[Start of section]

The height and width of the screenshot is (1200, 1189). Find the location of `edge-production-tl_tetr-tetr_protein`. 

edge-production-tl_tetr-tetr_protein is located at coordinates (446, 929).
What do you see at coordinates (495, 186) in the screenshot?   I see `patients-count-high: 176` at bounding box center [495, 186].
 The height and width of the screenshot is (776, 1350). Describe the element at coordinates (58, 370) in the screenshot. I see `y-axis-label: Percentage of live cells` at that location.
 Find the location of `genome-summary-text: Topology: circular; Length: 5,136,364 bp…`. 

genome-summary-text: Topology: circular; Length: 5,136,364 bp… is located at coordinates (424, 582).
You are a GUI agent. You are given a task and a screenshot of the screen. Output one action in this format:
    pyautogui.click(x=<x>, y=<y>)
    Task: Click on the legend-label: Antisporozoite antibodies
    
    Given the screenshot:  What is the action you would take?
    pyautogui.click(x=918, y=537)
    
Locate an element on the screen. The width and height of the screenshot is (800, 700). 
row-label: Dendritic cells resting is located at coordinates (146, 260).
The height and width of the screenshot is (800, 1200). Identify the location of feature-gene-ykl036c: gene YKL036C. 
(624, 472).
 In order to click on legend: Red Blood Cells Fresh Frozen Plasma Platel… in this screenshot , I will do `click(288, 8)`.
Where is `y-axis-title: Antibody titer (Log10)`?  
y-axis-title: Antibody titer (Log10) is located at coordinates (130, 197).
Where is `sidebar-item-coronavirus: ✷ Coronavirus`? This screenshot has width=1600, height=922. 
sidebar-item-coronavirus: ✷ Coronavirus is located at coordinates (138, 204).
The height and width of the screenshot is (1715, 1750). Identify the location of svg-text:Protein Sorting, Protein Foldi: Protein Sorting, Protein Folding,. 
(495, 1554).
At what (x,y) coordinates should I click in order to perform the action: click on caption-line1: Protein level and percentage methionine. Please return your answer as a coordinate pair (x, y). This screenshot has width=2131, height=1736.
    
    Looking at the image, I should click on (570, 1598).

[End of section]

# [WHAT THE TASK ASKS]
Exact retyping is required: the line with "pyautogui.click(x=<x>, y=<y>)" through the end of the data, both ends included, and no other line.

# [RESPONSE BOX]
    pyautogui.click(x=<x>, y=<y>)
    Task: Click on the legend-label: Antisporozoite antibodies
    
    Given the screenshot:  What is the action you would take?
    pyautogui.click(x=918, y=537)
    
Locate an element on the screen. The width and height of the screenshot is (800, 700). 
row-label: Dendritic cells resting is located at coordinates (146, 260).
The height and width of the screenshot is (800, 1200). Identify the location of feature-gene-ykl036c: gene YKL036C. 
(624, 472).
 In order to click on legend: Red Blood Cells Fresh Frozen Plasma Platel… in this screenshot , I will do `click(288, 8)`.
Where is `y-axis-title: Antibody titer (Log10)`?  
y-axis-title: Antibody titer (Log10) is located at coordinates (130, 197).
Where is `sidebar-item-coronavirus: ✷ Coronavirus`? This screenshot has width=1600, height=922. 
sidebar-item-coronavirus: ✷ Coronavirus is located at coordinates (138, 204).
The height and width of the screenshot is (1715, 1750). Identify the location of svg-text:Protein Sorting, Protein Foldi: Protein Sorting, Protein Folding,. 
(495, 1554).
At what (x,y) coordinates should I click in order to perform the action: click on caption-line1: Protein level and percentage methionine. Please return your answer as a coordinate pair (x, y). This screenshot has width=2131, height=1736.
    
    Looking at the image, I should click on (570, 1598).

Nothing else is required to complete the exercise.